The new snapshot, released Friday by the Labor Department, showed the crucial jobs market deteriorating at an alarmingly rapid make haste.
The jobless rate zoomed to 6.5 percent in October from 6.1 percent in September, matching the asperse in March 1994.
Unemployment has now surpassed the high seen in the pattern of the last recession in 2001. The jobless rate peaked at 6.3 percent in June 2003.
October’s decline marked the 10th straight month of payroll reductions, and government revisions showed that job losses in August and September turned uncovered to be much deeper. Employers cut 127,000 positions in August, compared with 73,000 previously reported. A whopping 284,000 jobs were axed in September, compared with the 159,000 jobs first reported.
So far this year, a staggering 1.2 million jobs have disappeared. Over half of the decrease occurred in the by three months alone.
Although the unemployment report was worse than expected, and Ford Motor Co. reported dismal third-quarter results and announced plans to cut more than 2,000 additional white-collar jobs, investors seemed attracted by the agency of lay by prices hackneyed down the past two sessions. The Dow Jones pertaining mean proportion was up about 50 points in dawn trading and broader market indexes likewise are higher.
About 10.1 the masses people were unemployed in October, an increase of 2.8 million over the past year. A year ago, the unemployment reprove stood at 4.8 percent.
The employment market is much weaker than economists expected.

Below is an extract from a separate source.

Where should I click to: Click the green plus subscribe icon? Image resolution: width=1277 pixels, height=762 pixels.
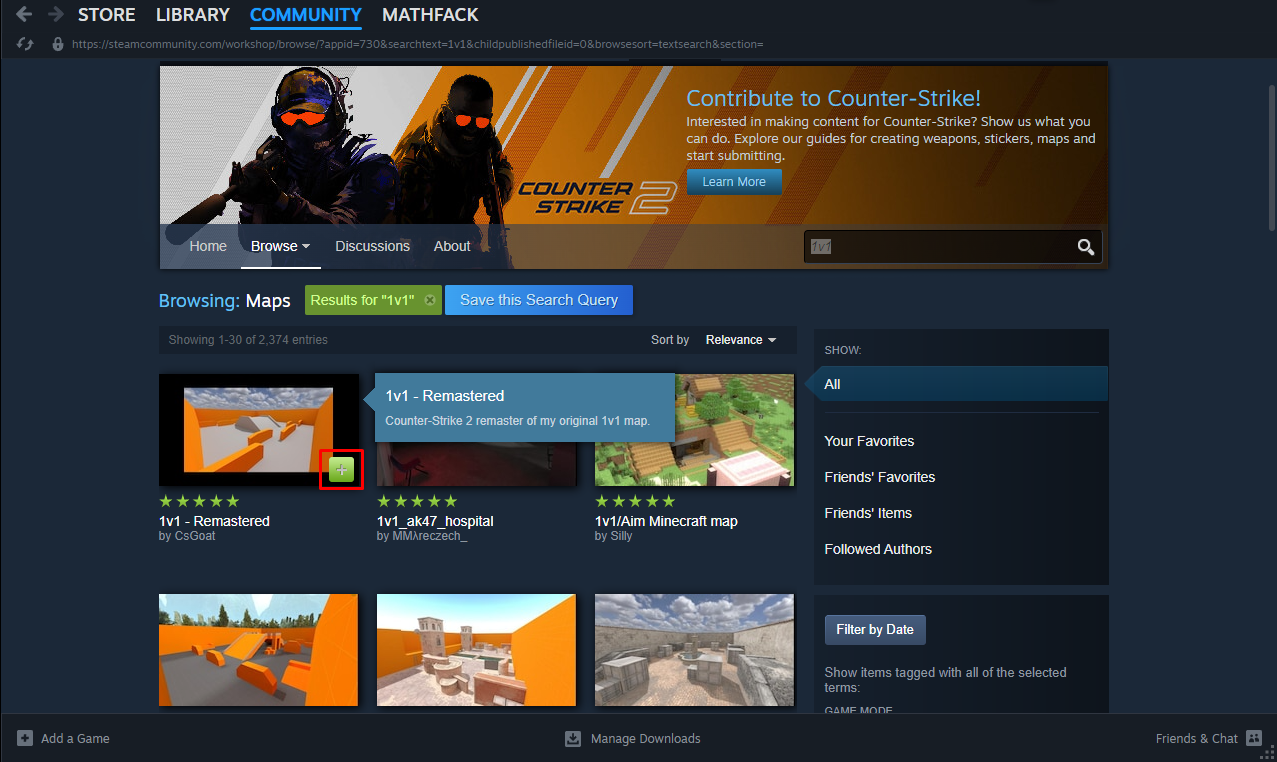341,469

They were forecasting the unemployment rate to climb to 6.3 percent in October and on account of payrolls to sin through around 200,000.

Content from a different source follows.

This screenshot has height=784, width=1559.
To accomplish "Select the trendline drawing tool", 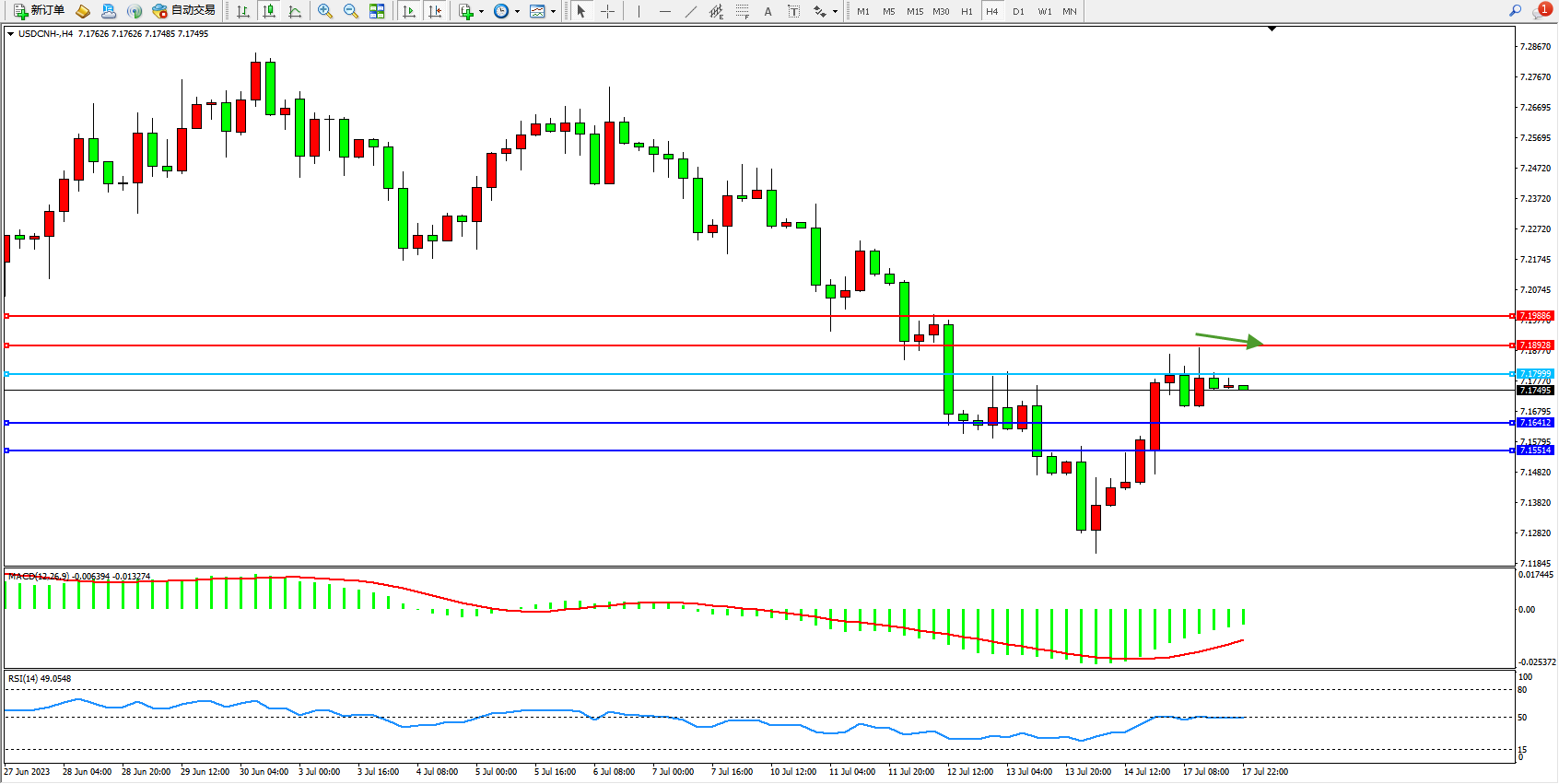I will click(x=691, y=11).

Job losses were widespread, reflecting the mounting massacre from a trio of crises — housing, credit and financial.
Factories cut 90,000 jobs, the most since July 2003. Construction companies got rid of 49,000 jobs with ponderous losses in home building. Retailers cut payrolls by 38,000. Professional and business services reduced employment by 45,000. Financial activities divide 24,000 jobs, with heavy losses in mortgage banking and at securities firms. Leisure and hospitality axed 16,000 positions.
All those losses more than swamped some gains elsewhere, including in the dominion, as well at the same time that in education and soundness care.